Is this how it should be done?
Quote:
>
You didn't tell us what database you are using, which encoding your
database uses, which Python-DB interface library you deploy, and lots of
other things that might be helpful to solve your problem.
That would be MySQLdb with latin1, but I've tried various methods to make
it utf-8 (lots of guidance online). But this was only after I discovered
the breakage with the newer python. I.e. it has worked for years on both
machines and various python versions. I omitted that info because I can
paste the SQL into mysql's shell, it does the expected thing with no
errors, so I assumed the DB itself isn't the cause.

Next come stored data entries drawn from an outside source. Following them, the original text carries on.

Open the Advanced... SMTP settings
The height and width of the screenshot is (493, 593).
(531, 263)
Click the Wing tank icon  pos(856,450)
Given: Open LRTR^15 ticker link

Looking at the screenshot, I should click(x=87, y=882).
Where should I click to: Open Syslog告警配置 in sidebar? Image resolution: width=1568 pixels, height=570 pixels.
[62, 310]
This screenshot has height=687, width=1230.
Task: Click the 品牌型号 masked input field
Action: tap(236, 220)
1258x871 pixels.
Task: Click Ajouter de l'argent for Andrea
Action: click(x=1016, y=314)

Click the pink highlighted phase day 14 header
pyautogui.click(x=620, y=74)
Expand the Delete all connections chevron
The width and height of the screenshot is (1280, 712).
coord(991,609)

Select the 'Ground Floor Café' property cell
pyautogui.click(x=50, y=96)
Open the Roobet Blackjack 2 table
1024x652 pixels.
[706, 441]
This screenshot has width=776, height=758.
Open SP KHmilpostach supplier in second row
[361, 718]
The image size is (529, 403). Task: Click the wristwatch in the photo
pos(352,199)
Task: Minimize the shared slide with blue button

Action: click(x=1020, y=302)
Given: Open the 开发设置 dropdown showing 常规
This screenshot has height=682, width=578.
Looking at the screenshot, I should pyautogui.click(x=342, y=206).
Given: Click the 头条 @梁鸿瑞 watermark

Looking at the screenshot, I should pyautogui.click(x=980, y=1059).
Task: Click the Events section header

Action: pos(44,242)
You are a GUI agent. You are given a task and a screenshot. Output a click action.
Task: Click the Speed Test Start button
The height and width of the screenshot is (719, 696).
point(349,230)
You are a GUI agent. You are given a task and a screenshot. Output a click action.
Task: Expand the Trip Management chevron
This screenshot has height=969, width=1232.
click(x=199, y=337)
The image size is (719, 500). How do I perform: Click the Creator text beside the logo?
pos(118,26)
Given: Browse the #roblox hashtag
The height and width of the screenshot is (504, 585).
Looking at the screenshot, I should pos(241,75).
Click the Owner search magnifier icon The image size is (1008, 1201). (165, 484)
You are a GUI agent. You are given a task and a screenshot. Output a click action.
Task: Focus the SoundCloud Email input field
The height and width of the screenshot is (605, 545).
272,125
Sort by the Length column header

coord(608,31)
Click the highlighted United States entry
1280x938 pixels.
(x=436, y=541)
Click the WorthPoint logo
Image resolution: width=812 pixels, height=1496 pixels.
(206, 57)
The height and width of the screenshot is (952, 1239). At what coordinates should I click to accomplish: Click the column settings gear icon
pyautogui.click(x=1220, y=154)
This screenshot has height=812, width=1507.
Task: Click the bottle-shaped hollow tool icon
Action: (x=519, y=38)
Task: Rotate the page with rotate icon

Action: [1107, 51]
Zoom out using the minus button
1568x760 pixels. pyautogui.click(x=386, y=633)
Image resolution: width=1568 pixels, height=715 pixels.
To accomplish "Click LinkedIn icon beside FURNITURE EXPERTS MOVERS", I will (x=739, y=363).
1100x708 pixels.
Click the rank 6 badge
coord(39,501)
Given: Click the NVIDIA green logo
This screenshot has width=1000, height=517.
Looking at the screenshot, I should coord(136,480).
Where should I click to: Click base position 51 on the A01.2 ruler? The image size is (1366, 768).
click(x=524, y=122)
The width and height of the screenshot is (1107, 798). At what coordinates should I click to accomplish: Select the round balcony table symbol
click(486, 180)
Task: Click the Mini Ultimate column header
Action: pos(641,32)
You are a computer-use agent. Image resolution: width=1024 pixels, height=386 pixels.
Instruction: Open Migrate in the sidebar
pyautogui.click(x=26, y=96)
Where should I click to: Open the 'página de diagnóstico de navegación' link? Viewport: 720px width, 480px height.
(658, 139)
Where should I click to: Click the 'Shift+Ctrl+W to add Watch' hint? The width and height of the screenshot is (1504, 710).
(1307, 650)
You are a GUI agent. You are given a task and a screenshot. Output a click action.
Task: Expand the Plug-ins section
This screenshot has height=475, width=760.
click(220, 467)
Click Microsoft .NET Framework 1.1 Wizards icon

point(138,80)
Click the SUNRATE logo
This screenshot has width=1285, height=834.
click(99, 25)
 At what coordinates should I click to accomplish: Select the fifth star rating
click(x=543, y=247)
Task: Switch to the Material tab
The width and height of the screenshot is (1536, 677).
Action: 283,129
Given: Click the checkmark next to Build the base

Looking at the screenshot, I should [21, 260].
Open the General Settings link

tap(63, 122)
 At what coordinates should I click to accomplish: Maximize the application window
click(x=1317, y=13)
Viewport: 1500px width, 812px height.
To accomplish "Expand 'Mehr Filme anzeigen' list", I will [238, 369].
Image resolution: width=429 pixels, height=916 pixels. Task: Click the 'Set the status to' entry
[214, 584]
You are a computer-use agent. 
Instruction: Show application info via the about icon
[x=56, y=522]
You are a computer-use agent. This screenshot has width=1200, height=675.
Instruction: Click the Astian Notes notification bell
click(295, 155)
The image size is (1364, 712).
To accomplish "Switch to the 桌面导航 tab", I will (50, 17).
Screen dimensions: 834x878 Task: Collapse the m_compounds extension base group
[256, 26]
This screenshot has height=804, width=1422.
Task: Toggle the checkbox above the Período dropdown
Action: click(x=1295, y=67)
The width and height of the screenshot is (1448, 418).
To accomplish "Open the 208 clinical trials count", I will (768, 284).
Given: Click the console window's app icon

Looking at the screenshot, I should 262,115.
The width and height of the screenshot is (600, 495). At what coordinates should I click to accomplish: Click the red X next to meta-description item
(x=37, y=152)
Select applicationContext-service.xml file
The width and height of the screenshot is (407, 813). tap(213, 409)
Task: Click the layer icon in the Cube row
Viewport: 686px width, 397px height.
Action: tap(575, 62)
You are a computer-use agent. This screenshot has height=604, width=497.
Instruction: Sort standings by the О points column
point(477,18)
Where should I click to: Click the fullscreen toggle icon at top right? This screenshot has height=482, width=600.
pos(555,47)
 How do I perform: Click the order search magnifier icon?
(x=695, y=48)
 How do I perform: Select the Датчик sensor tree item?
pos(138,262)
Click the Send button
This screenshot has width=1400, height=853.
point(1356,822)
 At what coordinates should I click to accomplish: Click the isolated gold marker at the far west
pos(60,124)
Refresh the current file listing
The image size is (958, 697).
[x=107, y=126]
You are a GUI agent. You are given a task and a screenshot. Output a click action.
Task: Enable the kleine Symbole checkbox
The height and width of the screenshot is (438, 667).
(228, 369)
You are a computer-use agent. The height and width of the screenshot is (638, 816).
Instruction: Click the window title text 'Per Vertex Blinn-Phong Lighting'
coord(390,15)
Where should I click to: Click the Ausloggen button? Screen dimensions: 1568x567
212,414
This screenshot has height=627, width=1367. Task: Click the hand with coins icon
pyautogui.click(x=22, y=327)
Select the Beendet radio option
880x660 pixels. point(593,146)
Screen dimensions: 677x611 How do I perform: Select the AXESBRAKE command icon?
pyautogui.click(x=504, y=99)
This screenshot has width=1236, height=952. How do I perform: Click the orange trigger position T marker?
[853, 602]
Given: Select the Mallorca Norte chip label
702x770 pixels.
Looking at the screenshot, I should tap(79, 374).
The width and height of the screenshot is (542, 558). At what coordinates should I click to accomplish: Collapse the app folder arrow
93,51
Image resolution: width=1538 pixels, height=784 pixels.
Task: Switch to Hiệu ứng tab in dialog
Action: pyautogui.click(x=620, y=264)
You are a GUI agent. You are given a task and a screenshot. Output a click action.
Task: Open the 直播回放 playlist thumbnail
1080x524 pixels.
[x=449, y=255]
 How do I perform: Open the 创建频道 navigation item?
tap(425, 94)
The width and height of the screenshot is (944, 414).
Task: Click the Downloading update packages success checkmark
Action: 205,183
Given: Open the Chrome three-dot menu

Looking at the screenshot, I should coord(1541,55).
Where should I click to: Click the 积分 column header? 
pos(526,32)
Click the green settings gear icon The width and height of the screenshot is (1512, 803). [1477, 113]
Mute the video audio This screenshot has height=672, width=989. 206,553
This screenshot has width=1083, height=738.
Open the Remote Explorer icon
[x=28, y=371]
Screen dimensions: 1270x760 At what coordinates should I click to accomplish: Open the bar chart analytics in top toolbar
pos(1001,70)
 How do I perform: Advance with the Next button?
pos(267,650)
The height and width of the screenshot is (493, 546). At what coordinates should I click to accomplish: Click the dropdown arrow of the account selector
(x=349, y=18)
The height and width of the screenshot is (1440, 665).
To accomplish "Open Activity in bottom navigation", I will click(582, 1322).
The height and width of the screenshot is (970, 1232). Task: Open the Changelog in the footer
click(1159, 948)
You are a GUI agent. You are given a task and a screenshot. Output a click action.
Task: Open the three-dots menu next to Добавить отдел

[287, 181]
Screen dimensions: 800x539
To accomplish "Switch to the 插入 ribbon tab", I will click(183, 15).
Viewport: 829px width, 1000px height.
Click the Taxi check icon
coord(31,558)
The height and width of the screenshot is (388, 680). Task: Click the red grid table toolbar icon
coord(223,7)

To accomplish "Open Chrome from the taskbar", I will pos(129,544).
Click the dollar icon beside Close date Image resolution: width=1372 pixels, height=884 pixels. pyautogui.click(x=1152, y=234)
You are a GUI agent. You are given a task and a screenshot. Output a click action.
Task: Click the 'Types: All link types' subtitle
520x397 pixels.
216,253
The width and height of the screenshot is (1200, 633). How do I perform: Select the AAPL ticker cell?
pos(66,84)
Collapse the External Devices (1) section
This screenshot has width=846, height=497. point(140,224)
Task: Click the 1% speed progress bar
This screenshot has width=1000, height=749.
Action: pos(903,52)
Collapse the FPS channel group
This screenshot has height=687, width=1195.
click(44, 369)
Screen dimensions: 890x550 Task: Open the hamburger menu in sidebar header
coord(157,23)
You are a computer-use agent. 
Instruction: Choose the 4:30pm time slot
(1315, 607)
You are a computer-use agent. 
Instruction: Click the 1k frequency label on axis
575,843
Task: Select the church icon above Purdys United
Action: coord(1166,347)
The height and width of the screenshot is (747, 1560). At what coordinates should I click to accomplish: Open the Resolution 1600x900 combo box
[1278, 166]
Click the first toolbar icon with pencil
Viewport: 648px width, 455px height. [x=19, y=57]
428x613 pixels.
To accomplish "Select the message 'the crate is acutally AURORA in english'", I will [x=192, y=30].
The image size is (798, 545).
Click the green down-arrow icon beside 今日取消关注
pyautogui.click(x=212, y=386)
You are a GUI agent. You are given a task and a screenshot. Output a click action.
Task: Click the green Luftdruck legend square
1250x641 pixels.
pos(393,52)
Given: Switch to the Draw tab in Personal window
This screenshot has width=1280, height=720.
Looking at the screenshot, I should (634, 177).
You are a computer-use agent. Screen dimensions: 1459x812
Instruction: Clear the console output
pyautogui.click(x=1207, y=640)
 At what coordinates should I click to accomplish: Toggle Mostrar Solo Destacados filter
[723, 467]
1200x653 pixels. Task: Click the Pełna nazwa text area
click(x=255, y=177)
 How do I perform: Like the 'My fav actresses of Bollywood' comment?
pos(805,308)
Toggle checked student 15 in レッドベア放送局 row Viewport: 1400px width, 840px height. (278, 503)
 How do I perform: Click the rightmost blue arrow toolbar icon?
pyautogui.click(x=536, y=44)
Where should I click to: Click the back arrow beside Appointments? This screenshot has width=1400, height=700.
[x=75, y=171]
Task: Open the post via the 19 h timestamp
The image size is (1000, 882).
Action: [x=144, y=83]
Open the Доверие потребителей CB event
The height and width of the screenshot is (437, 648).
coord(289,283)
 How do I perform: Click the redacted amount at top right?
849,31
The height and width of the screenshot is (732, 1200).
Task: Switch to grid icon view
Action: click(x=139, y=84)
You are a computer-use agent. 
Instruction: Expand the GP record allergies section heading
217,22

I guess it could
be a new MySQLdb issue causing breakage.
I feel I can see part of the light, but if I'm close to what I think
is needed, it's not practical to change everything to handle encode/decode
site wide, especially as some of the data gets moved to Oracle for other
applications (most is written in Perl).
I'm thinking I need to do this now, is this the norm?:
get user input from web
text.encode('utf-8')
store or use as search in DB
text.decode('utf-8')
display page etc
The encode/decode stages have never been required before :-(